Tzu Chi recently expanded its one-of-a-kind recycling effort to begin making shirts, scarves and cloth shopping bags. Based on an idea developed by a Taiwan entrepreneur, Tzu Chi sends the plastic bottles to a factory that breaks them down into a polyester fabric, which is then sent to crew of volunteers who fashion it into blankets or garments.
Crabs 'prostitute' selves to survive
SYDNEY (AP) – In the world of fiddler crabs, the best form of protection is, apparently, prostitution, according to an Australian study.
Researchers from the Australian National University in Canberra found that male fiddler crabs will happily defend a female neighbor against intruders, partly because the females will dole out sex in return.
“The fact that the neighbor comes over and helps to defend another territorial individual is pretty unusual,'' said Michael Jennions, who helped conduct the study. The results were published in the journal Biology Letters.
Jennions and fellow ANU researchers Richard Milner and Patricia Backwell studied the behavior of fiddler crabs living in mud flats off the African country of Mozambique in October and November 2008.
Desert cracks to form oceans?
A 56-kilometer rift in the desert of Ethiopia will likely become a new ocean eventually, researchers now confirm. The crack, 20 feet wide in spots, opened in 2005. Geologists believed then that it would spawn a new ocean.
While the old view was controversial and not well developed, a new study involving an international team of scientists which was reported in the journal Geophysical Research Letters found that the processes creating the rift were nearly identical to what goes on at the bottom of oceans, a further indication that a sea is in the region's future. The same rift activity is slowly parting the Red Sea, too.
Tango dancing a cure for waning love life
FRANKFURT (DPA) – Tango dancing could help patch up troubled relationships, according to the German Society for Sports Medicine and Prevention.
The group cited a study done at Frankfurt University in which levels of the stress hormone cortisol and the sex hormone testosterone were measured in the saliva of 22 couples both before and after doing the sensual dance.

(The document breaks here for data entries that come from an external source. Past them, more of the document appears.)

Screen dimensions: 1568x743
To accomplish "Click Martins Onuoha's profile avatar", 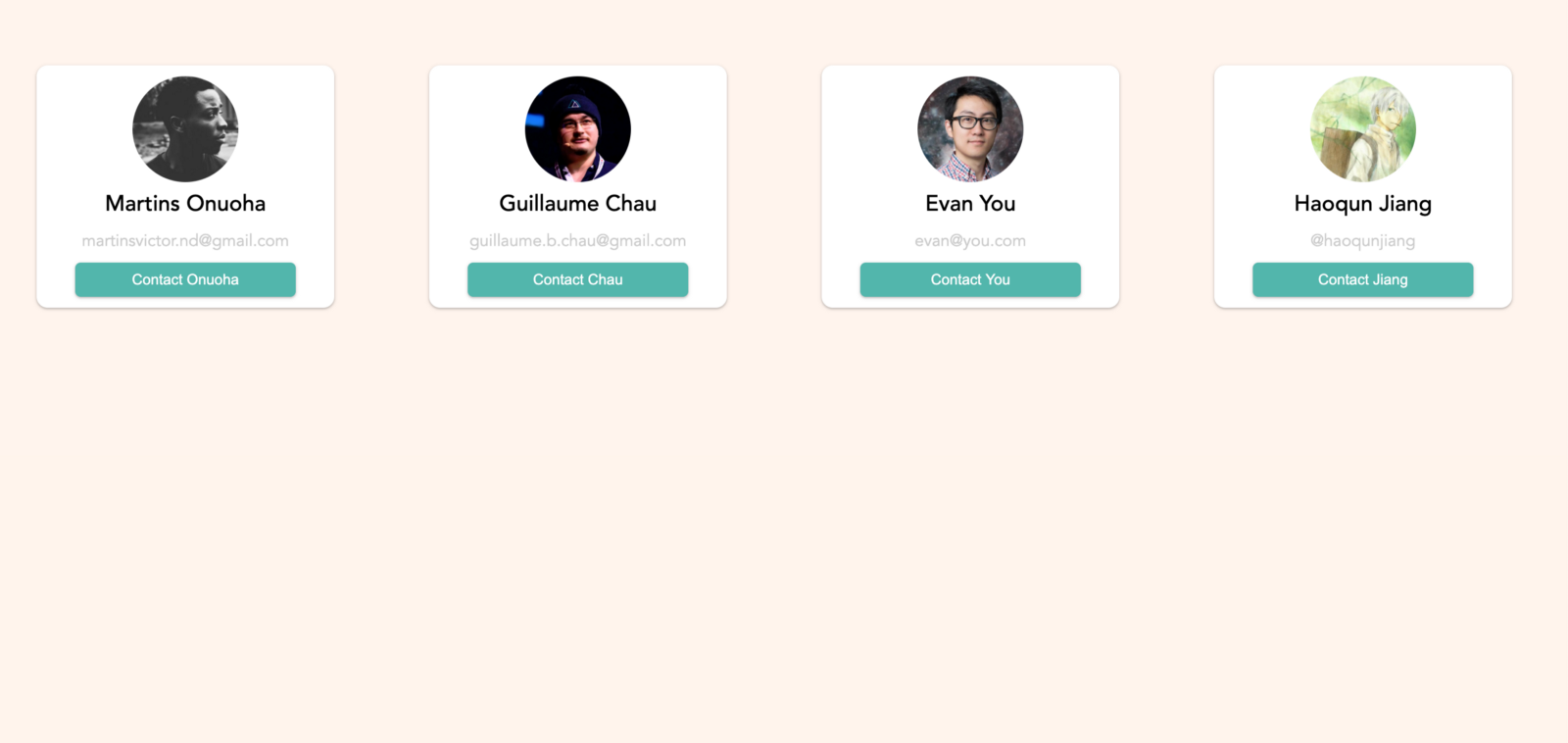I will [185, 129].
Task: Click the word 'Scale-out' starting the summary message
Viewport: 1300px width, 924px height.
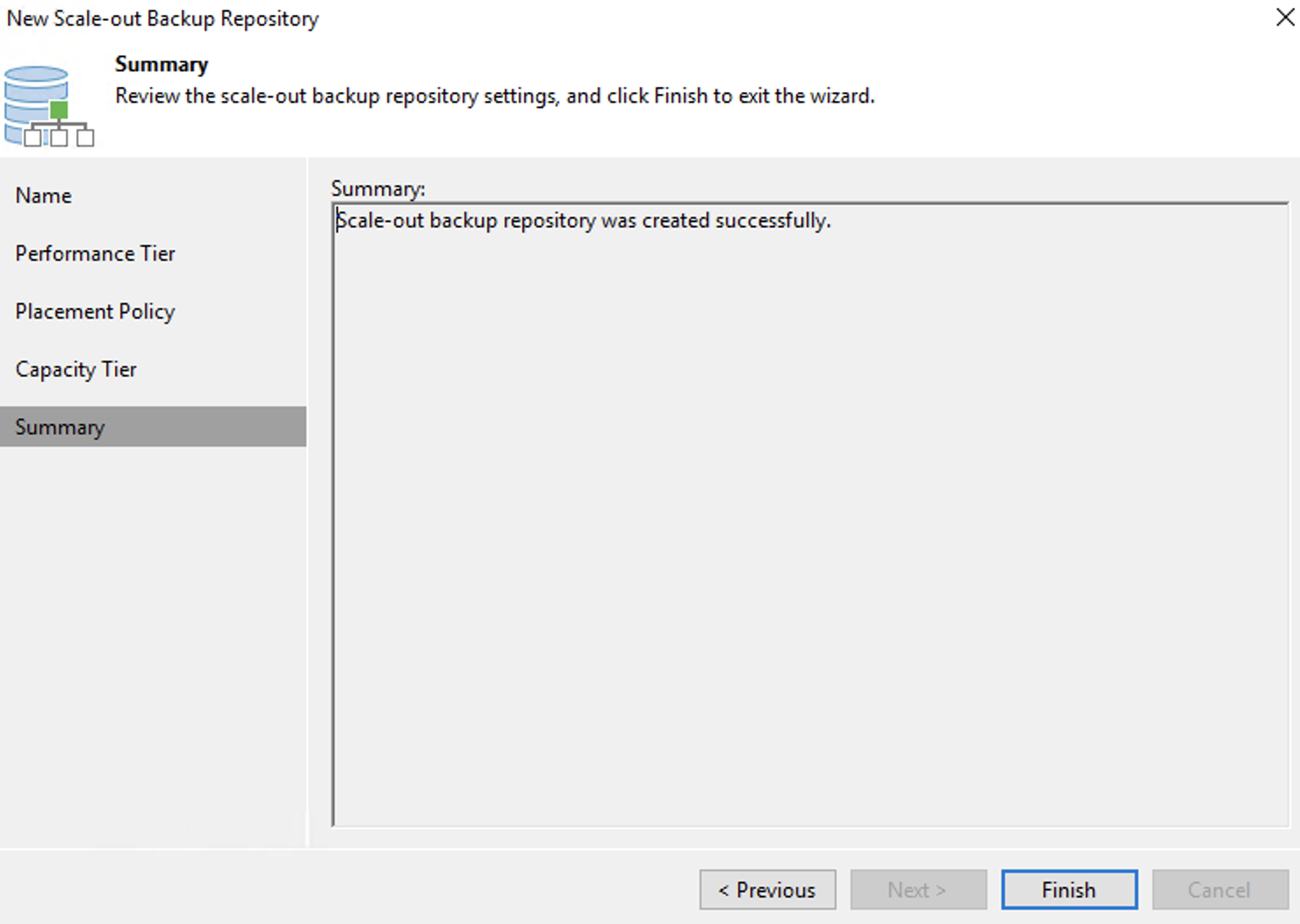Action: click(380, 220)
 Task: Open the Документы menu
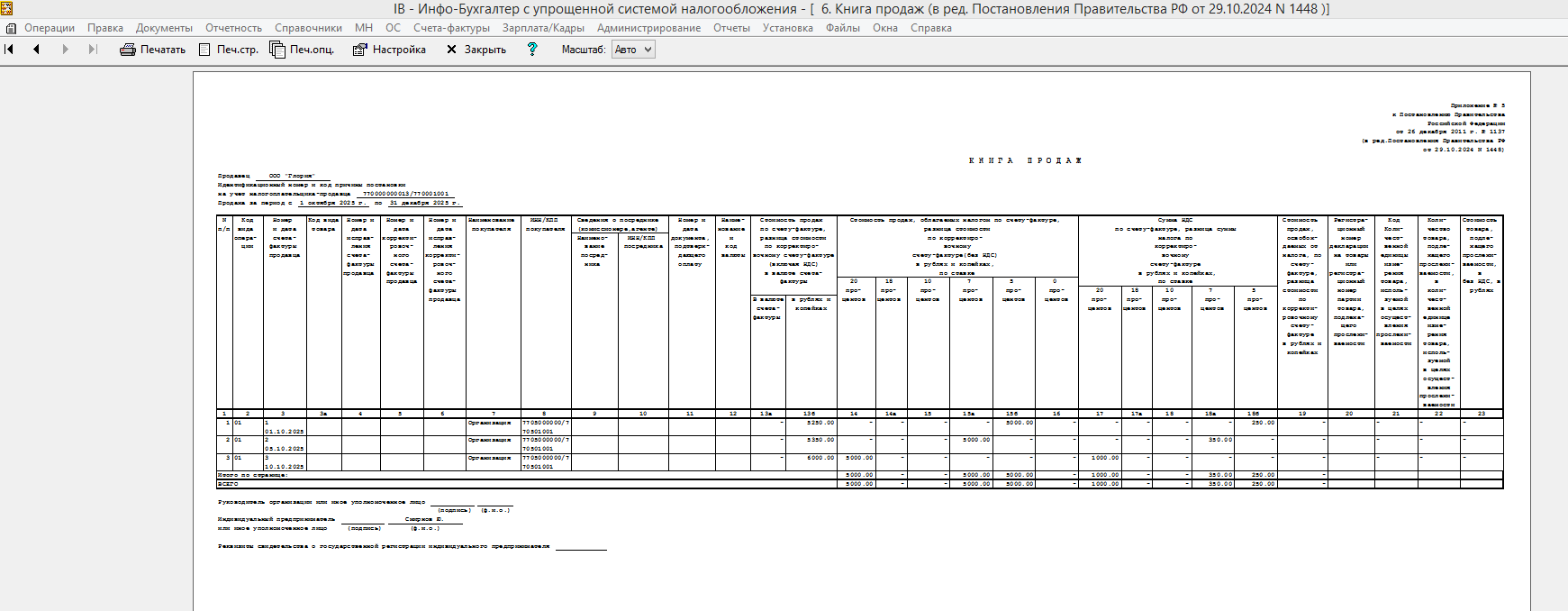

The couples were also given questionnaires and asked to describe their feelings. The study found that tango dancing lowered levels of cortisol and raised those of testosterone. It pointed to three factors being responsible for the psychobiological effects – the music, movement with one's partner and physical contact – which it tested separately and in various combinations.
Texting fad reveals new 'metrosexuals'
LONDON (Reuters Life!) – Men have become so openly affectionate with each other using mobile technology that they've taken to signing off text messages to male friends with a kiss (x), giving rise to a new generation dubbed ''Metrotextuals.''
New research from mobile phone firm T-Mobile revealed that nearly a quarter of men (22 percent) regularly include a kiss on texts to their male mates, T-Mobile said in an emailed statement.
“Metrotextuality” is most widespread among 18-24 year-old males with three quarters (75 percent) regularly sealing texts with a kiss and 48 percent admitting that the practice has become commonplace among their group of friends. Nearly a quarter of this age group (23 percent) even appreciate an “x” in a text exchange from people that aren't close friends. But it's not just younger men that have become Metrotextuals – one in 10 men over 55 often completes a text to another male with a kiss, according to the poll.